Please Note That IPSCO Results are Reported in U.S. Dollars

Lisle, Illinois - 8 February 2001 - IPSCO Inc. (NYSE/TSE:IPS) announced today that its fourth quarter 2000 after-tax earnings were $12.8 million, up marginally from the third quarter figure of $12.3 million, but lower than the $21.5 million recorded for the year earlier fourth quarter. After deducting preferred share dividends and interest on subordinated notes, basic earnings per common share were $0.24 as compared to $0.49 in the same period a year earlier.
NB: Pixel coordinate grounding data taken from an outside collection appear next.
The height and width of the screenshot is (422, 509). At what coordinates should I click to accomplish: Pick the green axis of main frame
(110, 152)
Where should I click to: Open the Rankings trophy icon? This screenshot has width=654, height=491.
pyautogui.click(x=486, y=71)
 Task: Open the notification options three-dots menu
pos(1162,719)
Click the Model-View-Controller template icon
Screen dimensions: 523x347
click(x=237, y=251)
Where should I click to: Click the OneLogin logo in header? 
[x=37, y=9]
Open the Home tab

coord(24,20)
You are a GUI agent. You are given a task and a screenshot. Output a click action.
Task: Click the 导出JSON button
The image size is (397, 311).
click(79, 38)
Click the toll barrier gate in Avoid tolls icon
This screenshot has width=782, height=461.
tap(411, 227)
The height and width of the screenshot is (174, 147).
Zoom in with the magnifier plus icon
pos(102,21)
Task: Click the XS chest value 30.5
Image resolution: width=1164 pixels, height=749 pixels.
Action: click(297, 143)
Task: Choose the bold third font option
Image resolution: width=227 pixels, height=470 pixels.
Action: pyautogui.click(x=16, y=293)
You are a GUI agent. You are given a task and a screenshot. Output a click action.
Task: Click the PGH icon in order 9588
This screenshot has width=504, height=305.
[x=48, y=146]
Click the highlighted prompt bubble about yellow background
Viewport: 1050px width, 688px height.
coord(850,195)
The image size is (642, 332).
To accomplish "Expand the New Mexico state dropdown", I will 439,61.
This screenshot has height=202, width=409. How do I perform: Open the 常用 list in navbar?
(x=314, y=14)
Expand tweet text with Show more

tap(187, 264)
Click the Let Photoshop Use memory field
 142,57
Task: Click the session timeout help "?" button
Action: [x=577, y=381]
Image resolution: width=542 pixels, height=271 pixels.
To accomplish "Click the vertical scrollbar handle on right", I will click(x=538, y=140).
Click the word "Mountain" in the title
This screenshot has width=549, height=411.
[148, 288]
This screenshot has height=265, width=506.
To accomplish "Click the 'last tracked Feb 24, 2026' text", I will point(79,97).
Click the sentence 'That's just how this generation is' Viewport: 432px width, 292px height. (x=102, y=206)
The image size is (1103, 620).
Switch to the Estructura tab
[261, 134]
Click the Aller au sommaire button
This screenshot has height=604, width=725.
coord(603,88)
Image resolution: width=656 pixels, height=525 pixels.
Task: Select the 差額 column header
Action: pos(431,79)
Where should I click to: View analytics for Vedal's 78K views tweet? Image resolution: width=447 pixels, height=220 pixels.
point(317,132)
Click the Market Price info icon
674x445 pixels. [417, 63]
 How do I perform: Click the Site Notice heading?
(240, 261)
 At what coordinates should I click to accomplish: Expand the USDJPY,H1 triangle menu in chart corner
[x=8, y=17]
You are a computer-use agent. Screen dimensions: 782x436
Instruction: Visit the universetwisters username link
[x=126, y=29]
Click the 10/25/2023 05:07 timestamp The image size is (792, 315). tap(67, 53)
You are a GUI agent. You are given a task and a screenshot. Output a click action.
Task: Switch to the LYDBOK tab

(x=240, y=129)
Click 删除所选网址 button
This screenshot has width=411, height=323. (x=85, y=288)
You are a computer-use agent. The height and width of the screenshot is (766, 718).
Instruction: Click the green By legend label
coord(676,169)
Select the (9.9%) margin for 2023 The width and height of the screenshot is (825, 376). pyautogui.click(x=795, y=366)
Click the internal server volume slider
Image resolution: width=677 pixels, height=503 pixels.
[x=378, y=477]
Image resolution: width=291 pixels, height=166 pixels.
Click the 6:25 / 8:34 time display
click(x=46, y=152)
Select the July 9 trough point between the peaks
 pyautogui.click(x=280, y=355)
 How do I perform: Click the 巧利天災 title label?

Operating profit per ton shipped was $32.

“Normally we would concentrate on explaining the change from a year ago but this has not been a normal year – given the oppressive price erosion that has been hitting the entire U.S. and Canadian steel industry due to surging imports we feel that the fact we did not see slippage from the third quarter is very significant,” said Roger Phillips, president and chief executive officer. “Price erosion from the third to the fourth quarter averaged $22 per ton for hot rolled coil and plate primarily because of unfairly traded imports. We also experienced the loss of a main power transformer that left the Iowa melt shop limping along with only one transformer for 8 days, and had difficulty getting railcars for outbound shipments, due to weather” he said. “On the positive side an $8 per ton average decrease in scrap costs and a surge in higher margin oil country tubular goods more than balanced things out. We had been expecting oil and gas well tubulars to negate falling prices for flat rolled products all year but poor drilling conditions in Canada had prevented us from demonstrating the value of our diverse product line. Finally our strategy is paying off.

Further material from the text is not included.